Постановка задачи
Продублируйте, пожалуйста, отрывок из приведенного ниже текста о мороженщике между «В годы нэпа» и «мемуарах, в беллетристике.» включительно.

Мороженщик был популярной фигурой летнего городского пейзажа в поэзии, графике, литературе и мемуарах. Мороженое, мороженщик, его тележка («сундук») окружаются поэтическими метафорами: ср. примеры выше, или такие выражения очеркиста, как: «Мороженщик великодушно отпускал минуты приторной прохлады». Сергей Горный прочувствованно вспоминает «того, кто носил овальный бочонок со льдом, в котором были закручены круглые мороженницы, на голове; и того, кто катил перед собою на двух колесах ящик, похожий на сундук… и того, кто проезжал, трясясь на неудобной двуколке, с запряженной в нее шустрой караковой шведкой и кричал прерывистым от тряски голосом: «ма-ро-ожин»». Для другого сатириконовца, В. Горянского, это тоже одна из дорогих фигур ушедшей России: Жара, жара! И всюду льется квас, / И пиво бьет струею белопенной, / И всех милей мороженщик сейчас, / Единственный, живой и несомненный! / Цветистый снег — отраду жадных глаз, / Сей благодетель пламенной вселенной / Шарами выбивает на картон / И дале движет утлый фаэтон.
В годы нэпа среди других элементов прежнего быта возродился и мороженщик со своим двухколесным зеленым или голубым сундуком. Мы встречаемся с ним в журнальных иллюстрациях (Н. Купреянов, «Летние картины»), на картинках к детским книжкам, в мемуарах, в беллетристике.
По поводу метафоры «майского грома» заметим, что грохот колес по булыжным мостовым как знак приближения мороженщика отмечается литераторами почти единогласно. С. Я. Маршак среди прочих признаков 1890-х гг. упоминает о «мороженщиках с тарахтящими на ходу ящиками на колесах». Ср. его же стихи: По дороге стук да стук. / Едет крашеный сундук [Мороженое]. «Мороженщики, разъезжаясь, грохотали» [из рассказал. Добычина, 1930]. «Вдали грохочет тележка мороженщика» — черточка приволжского городка в современном ДС очерке (противопоставляемая грохоту трамваев и реву сирен в Москве). Нет сомнения, что именно сундук мороженщика имеется в виду в стихах О. Мандельштама о летней грозе в Москве: Катит гром свою тележку / По торговой мостовой [Стихи о русской поэзии, июль 1932]. Сходство метафор (ср.: «…катил… сундук, полный майского грома…») позволяет предполагать у Мандельштама реминисценцию из Ильфа и Петрова, чей роман поэт высоко ценил и любил цитировать.

Исходные данные
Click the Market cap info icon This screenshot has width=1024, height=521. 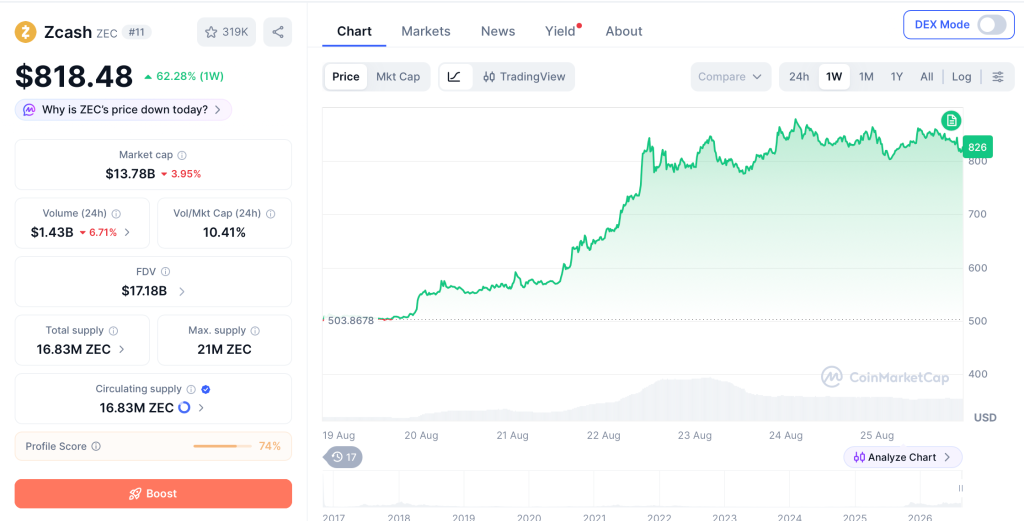click(182, 155)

Решение ниже
В годы нэпа среди других элементов прежнего быта возродился и мороженщик со своим двухколесным зеленым или голубым сундуком. Мы встречаемся с ним в журнальных иллюстрациях (Н. Купреянов, «Летние картины»), на картинках к детским книжкам, в мемуарах, в беллетристике.